Let $X_n$ iid $\mathrm{Uniform} (0,1)$ r.v. How can I compute $$\liminf_{n\to \infty }n^{1/3}\max\{X_n,X_{n+1},X_{n+2}\}$$ and $$\liminf_{n\to \infty }\log(n)n^{1/3}\max\{X_n,X_{n+1},X_{n+2}\}\ \ ?$$
Since I don't have sum I think I can't use law numbers theorem (or I don't see how).
In fact, I have that if $Y_n=\max\{X_n,X_{n+1},X_{n+2}\}$, then $$\mathbb P\{Y_n\leq y\}=\mathbb P\{X_1\leq y\}^3=y^3.$$ But still, I don't see how to conclude.
Notice that the sequence $\left( Y_{3n}\right)_{n\geqslant 1}$ is independent and that for each positive $\varepsilon$, the series $\sum_{n\geqslant 1}\Pr\left(Y_{3n}/3n\leqslant \epsilon\right)$ diverges.
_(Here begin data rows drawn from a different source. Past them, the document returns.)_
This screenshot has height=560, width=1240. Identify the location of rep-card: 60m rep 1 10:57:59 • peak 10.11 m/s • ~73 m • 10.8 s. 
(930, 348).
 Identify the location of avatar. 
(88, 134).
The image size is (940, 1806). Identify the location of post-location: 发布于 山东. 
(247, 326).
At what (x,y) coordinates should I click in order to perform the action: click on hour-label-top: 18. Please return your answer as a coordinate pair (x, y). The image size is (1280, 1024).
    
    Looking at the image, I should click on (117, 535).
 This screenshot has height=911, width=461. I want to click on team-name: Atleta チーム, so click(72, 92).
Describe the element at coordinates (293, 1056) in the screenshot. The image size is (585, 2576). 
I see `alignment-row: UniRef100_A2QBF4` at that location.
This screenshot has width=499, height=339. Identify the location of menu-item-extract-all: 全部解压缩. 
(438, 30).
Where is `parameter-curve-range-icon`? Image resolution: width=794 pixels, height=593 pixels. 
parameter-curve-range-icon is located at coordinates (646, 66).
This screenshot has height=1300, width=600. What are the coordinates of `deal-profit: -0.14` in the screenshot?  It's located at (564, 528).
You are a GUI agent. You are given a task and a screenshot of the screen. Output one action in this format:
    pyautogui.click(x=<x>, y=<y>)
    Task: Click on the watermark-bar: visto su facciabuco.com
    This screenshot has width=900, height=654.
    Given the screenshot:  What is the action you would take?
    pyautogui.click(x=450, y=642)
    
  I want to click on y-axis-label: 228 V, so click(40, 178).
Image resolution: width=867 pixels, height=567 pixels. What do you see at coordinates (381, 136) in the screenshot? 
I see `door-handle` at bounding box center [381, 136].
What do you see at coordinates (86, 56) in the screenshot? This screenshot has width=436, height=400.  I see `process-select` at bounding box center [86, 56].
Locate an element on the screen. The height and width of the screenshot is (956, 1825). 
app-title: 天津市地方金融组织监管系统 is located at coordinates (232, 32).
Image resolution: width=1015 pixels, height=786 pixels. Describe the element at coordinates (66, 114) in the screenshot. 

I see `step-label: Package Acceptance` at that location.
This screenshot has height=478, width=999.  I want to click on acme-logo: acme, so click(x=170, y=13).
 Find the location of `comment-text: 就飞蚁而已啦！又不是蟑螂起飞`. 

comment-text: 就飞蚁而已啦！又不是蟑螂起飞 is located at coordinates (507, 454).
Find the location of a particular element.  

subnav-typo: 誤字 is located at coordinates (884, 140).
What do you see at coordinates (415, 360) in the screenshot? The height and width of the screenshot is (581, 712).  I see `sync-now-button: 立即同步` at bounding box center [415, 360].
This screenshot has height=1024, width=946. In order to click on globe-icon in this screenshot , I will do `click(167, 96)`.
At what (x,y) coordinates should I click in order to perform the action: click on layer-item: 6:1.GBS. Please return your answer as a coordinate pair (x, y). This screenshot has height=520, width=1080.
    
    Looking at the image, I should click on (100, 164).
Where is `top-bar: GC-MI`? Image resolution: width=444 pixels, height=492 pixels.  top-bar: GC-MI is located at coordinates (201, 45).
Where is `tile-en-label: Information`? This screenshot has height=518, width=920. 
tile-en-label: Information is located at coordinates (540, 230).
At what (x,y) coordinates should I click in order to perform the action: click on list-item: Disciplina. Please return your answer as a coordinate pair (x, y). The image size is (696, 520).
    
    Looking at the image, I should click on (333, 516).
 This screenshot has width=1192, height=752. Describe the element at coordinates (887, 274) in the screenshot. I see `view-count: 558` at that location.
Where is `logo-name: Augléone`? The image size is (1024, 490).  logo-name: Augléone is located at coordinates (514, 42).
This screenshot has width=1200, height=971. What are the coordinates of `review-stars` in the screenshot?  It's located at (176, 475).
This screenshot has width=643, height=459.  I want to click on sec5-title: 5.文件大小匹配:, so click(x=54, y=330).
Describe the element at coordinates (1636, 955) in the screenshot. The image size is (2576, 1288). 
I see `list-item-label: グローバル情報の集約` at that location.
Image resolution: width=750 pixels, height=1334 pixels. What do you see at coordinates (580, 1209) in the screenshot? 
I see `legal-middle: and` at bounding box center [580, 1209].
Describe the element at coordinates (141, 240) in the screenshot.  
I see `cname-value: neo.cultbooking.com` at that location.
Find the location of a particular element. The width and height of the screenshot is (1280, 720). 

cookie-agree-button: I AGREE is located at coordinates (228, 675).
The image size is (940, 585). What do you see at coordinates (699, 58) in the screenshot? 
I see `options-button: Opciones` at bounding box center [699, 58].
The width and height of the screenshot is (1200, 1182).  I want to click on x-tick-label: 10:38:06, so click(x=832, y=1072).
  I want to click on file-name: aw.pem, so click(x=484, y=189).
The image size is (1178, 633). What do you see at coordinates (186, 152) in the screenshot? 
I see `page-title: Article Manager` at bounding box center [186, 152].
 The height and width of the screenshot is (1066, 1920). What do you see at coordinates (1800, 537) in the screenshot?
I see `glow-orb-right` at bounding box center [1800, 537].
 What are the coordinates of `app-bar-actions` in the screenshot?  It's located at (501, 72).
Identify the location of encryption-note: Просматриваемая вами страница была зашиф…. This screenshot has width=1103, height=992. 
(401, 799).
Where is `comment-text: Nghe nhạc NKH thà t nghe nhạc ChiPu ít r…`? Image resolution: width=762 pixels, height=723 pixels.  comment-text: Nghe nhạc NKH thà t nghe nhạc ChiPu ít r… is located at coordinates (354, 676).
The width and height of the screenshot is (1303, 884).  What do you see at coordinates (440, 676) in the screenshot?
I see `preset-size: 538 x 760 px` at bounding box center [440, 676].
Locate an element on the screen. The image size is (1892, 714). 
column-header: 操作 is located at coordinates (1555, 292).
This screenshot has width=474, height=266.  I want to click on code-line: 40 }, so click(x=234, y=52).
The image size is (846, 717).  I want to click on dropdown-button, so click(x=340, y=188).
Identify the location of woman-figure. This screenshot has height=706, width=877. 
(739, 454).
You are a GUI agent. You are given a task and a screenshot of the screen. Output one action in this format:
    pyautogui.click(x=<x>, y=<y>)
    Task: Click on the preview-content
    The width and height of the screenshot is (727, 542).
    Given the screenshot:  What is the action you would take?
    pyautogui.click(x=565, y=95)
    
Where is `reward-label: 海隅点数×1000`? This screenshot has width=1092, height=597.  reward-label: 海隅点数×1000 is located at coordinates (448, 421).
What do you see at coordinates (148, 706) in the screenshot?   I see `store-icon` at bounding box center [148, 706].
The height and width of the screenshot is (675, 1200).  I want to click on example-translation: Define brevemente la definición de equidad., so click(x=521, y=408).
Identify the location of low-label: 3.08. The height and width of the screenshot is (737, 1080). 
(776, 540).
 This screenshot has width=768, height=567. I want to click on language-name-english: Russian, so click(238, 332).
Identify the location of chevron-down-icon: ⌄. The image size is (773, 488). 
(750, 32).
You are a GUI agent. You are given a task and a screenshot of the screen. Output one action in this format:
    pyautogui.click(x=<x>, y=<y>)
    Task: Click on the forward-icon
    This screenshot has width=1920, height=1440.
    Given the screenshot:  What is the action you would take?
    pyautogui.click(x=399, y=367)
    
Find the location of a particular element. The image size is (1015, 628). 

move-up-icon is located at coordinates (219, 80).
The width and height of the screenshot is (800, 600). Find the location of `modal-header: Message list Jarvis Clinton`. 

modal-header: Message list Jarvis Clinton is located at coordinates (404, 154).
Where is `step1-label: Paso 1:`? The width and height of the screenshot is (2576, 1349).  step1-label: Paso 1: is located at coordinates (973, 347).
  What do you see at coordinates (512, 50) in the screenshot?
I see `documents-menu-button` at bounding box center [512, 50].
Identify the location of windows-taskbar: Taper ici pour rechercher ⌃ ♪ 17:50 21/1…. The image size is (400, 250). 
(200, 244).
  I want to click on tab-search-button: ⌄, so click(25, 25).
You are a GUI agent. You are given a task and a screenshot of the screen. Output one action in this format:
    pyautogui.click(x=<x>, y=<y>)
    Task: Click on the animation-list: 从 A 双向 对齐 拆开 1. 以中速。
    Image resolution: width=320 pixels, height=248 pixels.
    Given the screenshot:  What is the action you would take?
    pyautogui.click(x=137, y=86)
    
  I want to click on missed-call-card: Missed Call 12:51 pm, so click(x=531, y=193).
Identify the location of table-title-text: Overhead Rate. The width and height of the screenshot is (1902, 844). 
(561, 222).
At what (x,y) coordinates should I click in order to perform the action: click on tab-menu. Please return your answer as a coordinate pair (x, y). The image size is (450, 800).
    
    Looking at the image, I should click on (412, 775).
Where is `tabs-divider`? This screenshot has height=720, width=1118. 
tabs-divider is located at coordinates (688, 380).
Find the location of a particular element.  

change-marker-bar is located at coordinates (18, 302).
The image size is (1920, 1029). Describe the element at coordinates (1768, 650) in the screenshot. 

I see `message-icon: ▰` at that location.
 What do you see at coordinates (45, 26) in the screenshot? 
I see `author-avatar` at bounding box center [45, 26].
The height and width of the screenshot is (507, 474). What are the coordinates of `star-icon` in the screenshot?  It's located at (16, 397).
Using the Borel-Cantelli lemma, we get $\Pr\left(\liminf_{n\to \infty}\left\{ 3nY_{3n} \gt \epsilon\right\} \right)=0$ and from with, we get that $\liminf_{n\to + \infty}3nY_{3n} =0 $ . A similar argument applies to the sequence $\left((3n+1)Y_{3n+1} \right)_{n\geqslant 1}$ and $\left((3n+2)Y_{3n+2} \right)_{n\geqslant 1}$.
For $\liminf_{n\to +\infty}\log(n)n^{1/3}\max\{X_n,X_{n+1},X_{n+2}\}$, the difference is that for each $R$, the series $\sum_{n\geqslant 1}\Pr\left\{\log\left(3n\right) (3n)^{1/3} Y_{3n}\leqslant R \right\}$ is convergent.